As preparation for this, you take a labelled dataset of 32×32 RGB images of digits (0 – 9). Each image contains just one object of interest and there are a total of 10 objects (10 digits). The details of the dataset are given later. You will first build a system for these images as a test to run for the images given by the scientists.
Task
Your task is to design and train a neural network that will accurately identify the objects in the images in the given dataset. The architecture and optimization of the neural network is completely your decision. However, in this example, the neural network should take a 32×32 image in the format identified in the dataset section as input, and 10 classes in the output.
Dataset Sample
The dataset is contained in the images.zip folder. The data is split among 5 batch files with each batch file containing 10000 images. There is also a metafile, which contains labelling information, i.e. which label refers to which object. You can import the files in python using the following code:
import pickle
import numpy as np
from matplotlib import pyplot as plt
dict = {}
data = []
with open(‘data_batch_1’, ‘rb’) as fo:
dict = pickle.load(fo, encoding=’bytes’)
images = dict[b’data’]
You can read each file by using the appropriate filename. Running this code will return a dictionary containing the data. The dictionary will have four keys with two keys referring to the input pixels and the output labels. Each RGB image is stored as a row vector of 3072 pixels (32 x 32 x 3). The rest of the data exploration is left up to you.

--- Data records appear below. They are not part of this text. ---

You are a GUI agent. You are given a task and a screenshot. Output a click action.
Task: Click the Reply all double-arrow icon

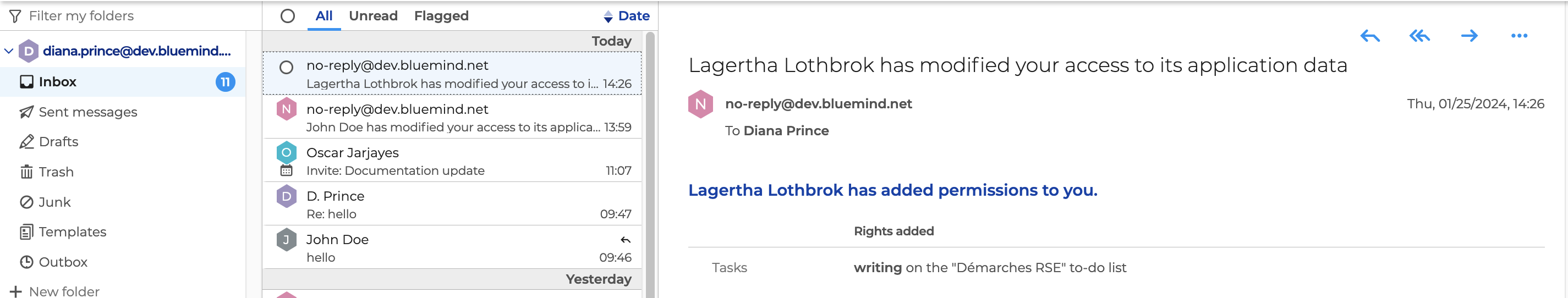(x=1419, y=36)
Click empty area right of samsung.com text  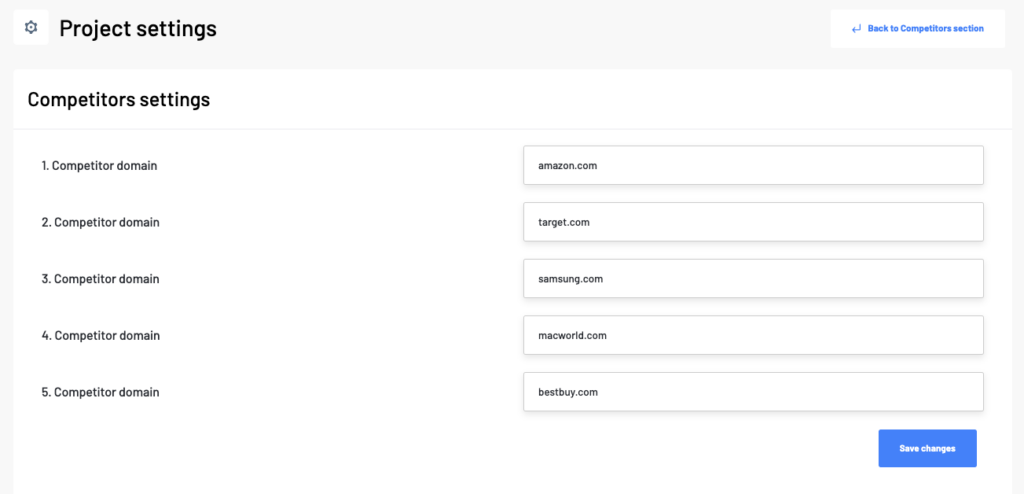pos(790,279)
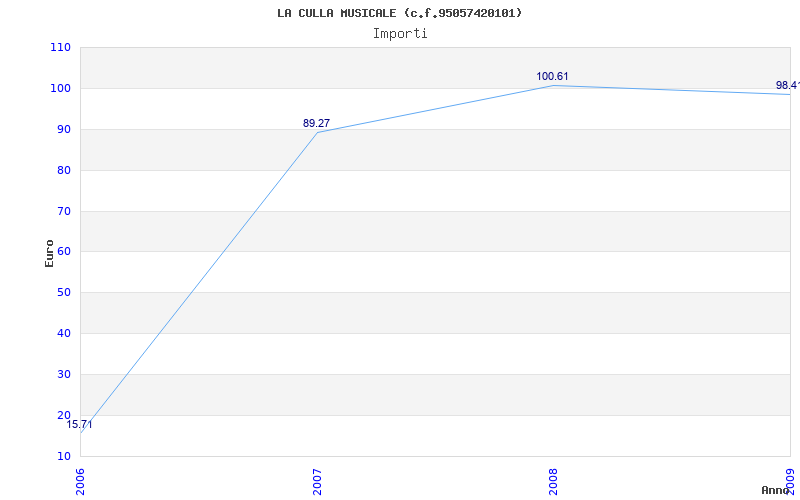Click the Euro y-axis label

pos(49,252)
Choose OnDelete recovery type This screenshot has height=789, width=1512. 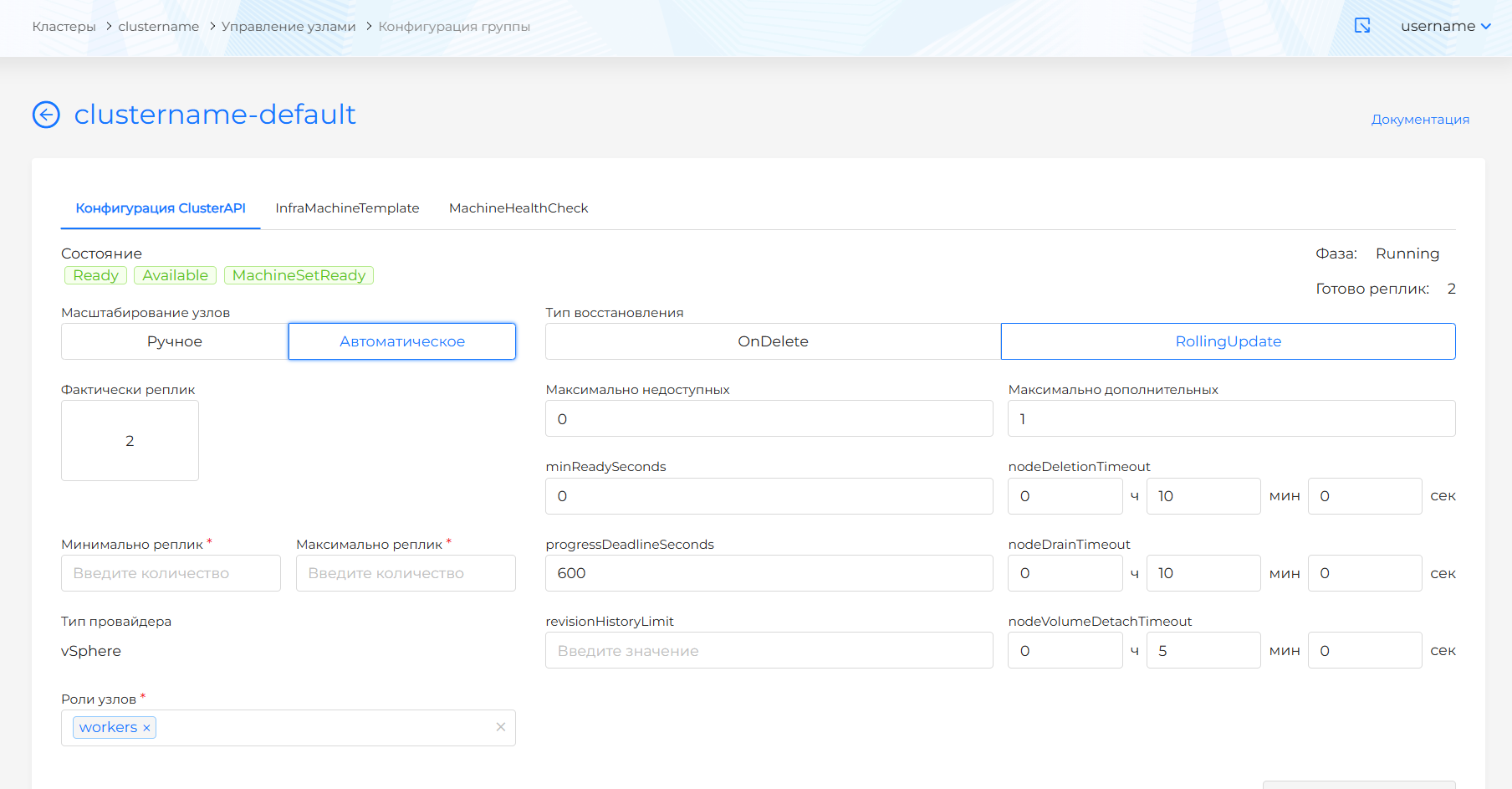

Section II: Assignment Submission
Required Files
You are required to submit three files. The three files must exactly conform to the requirements below otherwise, you will lose the grade. If the files do not follow the requirements, we will not be able to mark them and award an F. The required files are
A neural network model file (.h5), which contains your neural network model. The model file must be named ‘ourmodel.h5’ (quotation marks not included).
A python script (.py file), which contains all your code work and shows the process through which you developed your solution. The code should be broken down into sections and with appropriate comments making it easy to follow. You will lose grades if your code is not easy to follow. The source code file should be named ‘source_code.py’.
A report summarizing your design and detailing how you arrived at your solution, what difficulties you faced and how did you try to tackle those difficulties. Your report should follow the template provided.
All files should be submitted on or before the Monday of week 7 of the term at 11:59 PM.
Remember: You will receive a Fail grade by default if you do not submit all three files listed above. You will also receive a Fail grade if the files are not submitted according to the specifications listed below. It is your responsibility to make sure that the files are submitted correctly. Make sure you submit the files well before the deadline.
File Submission
Your files should be submitted exactly as given below otherwise, you will receive a Fail:
The report should be submitted through the Turnitin link. It should be in pdf format. The pdf file should be named ‘studentfirstname_studentlastname.pdf’(quotations marks not included).
The source code file as well as your model file should be submitted together in a zip folder in the Assignment Submission link. The folder name should be the same as the document name (of course the file type will be different).
Section III: Our Expectations
There are many image recognition solutions available on the web. You are welcome and encouraged to explore them. However, we expect you to make your own solution and spend considerable time designing it to increase it is accuracy. We will be able to tell from your report and code how much effort you put into the solution
This is a challenging assessment so please start on it as soon as possible. Do not leave it till last week. Ideally, you should be spending at least 2 days per week to be able to design and develop a reasonable model.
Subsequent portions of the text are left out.